Client makes a request to get data to the API (API has access to the database), client received the data and saves it to the list. That list is used for some time etc..... Then in the meanwhile another client accesses the same API and database and makes some changes... to the same table... After a while the first client want's to update his current data, since the table is quite big let's say 10 thousand records, grabbing the entire table again is inefficient. I would like to grab only the records that have been modified,deleted, or newly created. And then update the current list the client 1 has. if the client has no records, he classifies all of them as newly created (at start up) and just grabs them all. I would like to do as much checking on the client's side.

How would I go about this ? I do have fields such as Modified, LastSync, IsDeleted. So I can find the records I need but main issue is how to do it efficiently with minimal repetition.

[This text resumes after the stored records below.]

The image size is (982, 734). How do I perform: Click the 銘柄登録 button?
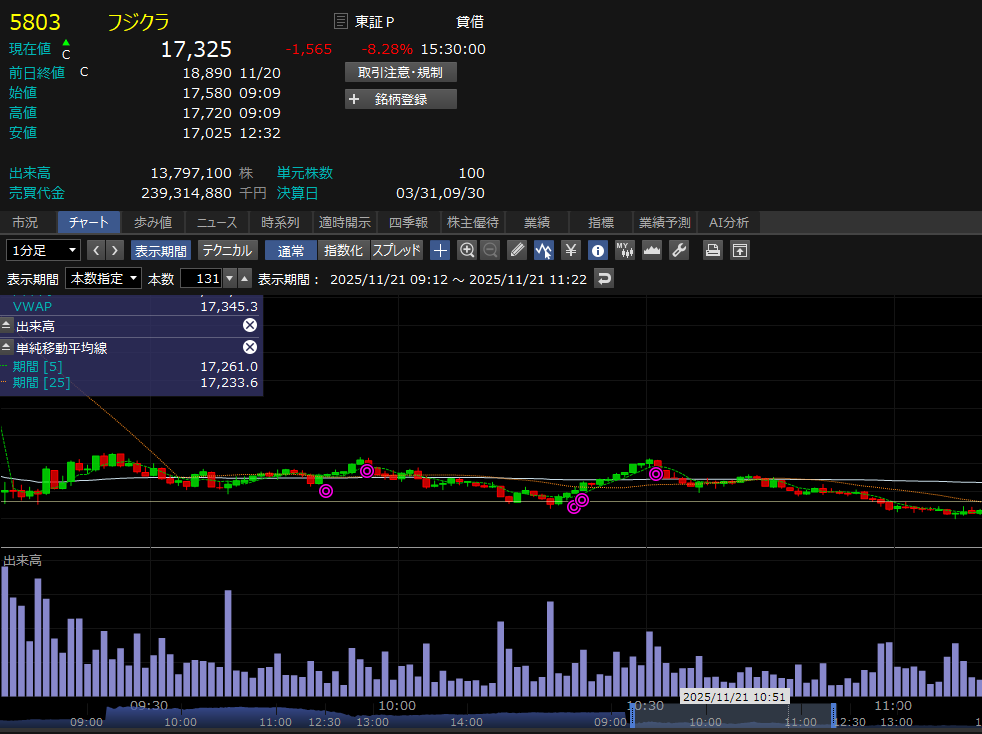(400, 99)
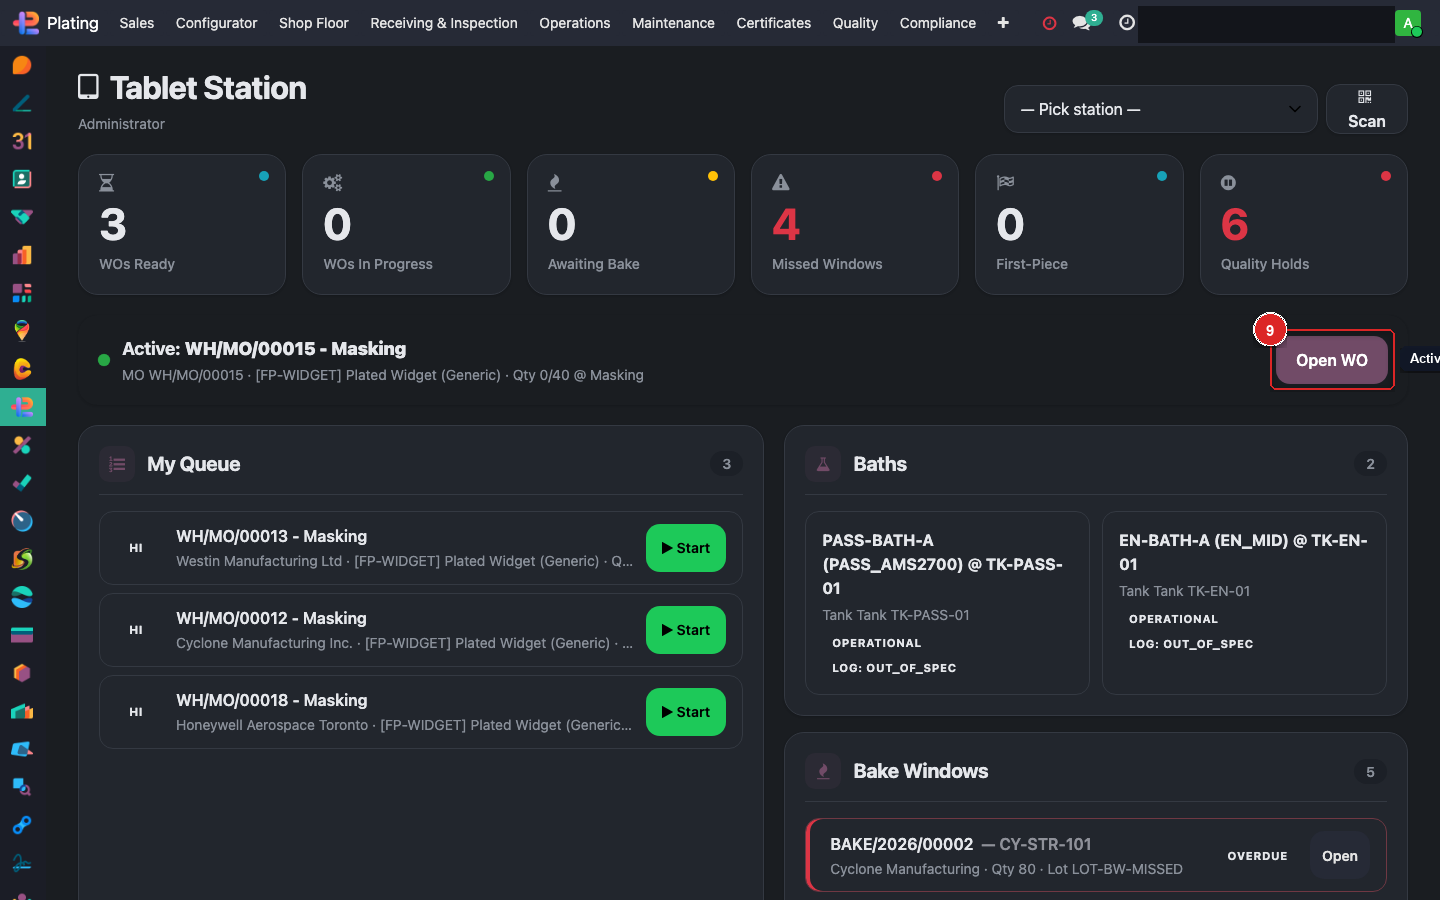Click the clock activities icon in top bar
The image size is (1440, 900).
point(1127,22)
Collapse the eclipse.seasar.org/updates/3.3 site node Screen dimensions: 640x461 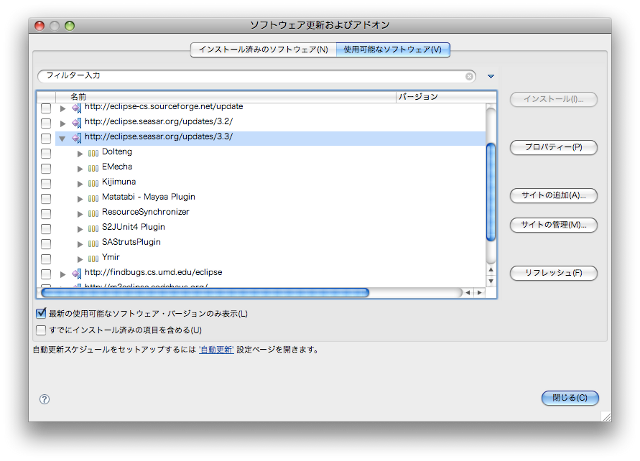[x=63, y=138]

At the moment I tried to get all the rows at first, then after I want to update (Synchronize) I get the minimal required info LastSync Modified IsDeleted Key, from the API, which I compare with what I have on the client and then send only keys of the rows that don't match to the server to get the entire values that match the keys. But I am not sure about efficiency of this also... not sure how to update the current list with those values efficiently the only way I can think of is using loop in loop to compare keys and update the list, but I know it's not a good approach.

CodePudding user response:

This will never work as long as you do not do the checks on the server side. There is always a chance that someone post between your api get call to server and you post call to server. Whatever test you can do at the client side, you can do it on the server side.

CodePudding user response:

Depending on your DB and other setup, you could accomplish this by adding triggers on the tables/fields that you want to track in the database and setting up a cache (could use Redis, Memcached, Aerospike, etc.) and a cache refresh service . If something in the DB is added/updated/deleted, you can set up your trigger to write to a separate archive table in the DB. You can then set up a job from, e.g., Jenkins (or have a Kafka connector -- there are many ways to accomplish this) to poll the archive tables and the original table for changes based on an ID or date or whatever criteria you need. Anything that has changed will be refreshed and then written back to the cache. Then your API wouldn't be accessing the DB at all. It would just call the cache for the most recent data whenever a client requests it. Your separate service wold be responsible for synchronization of data, database access, and keeping the cache up to date.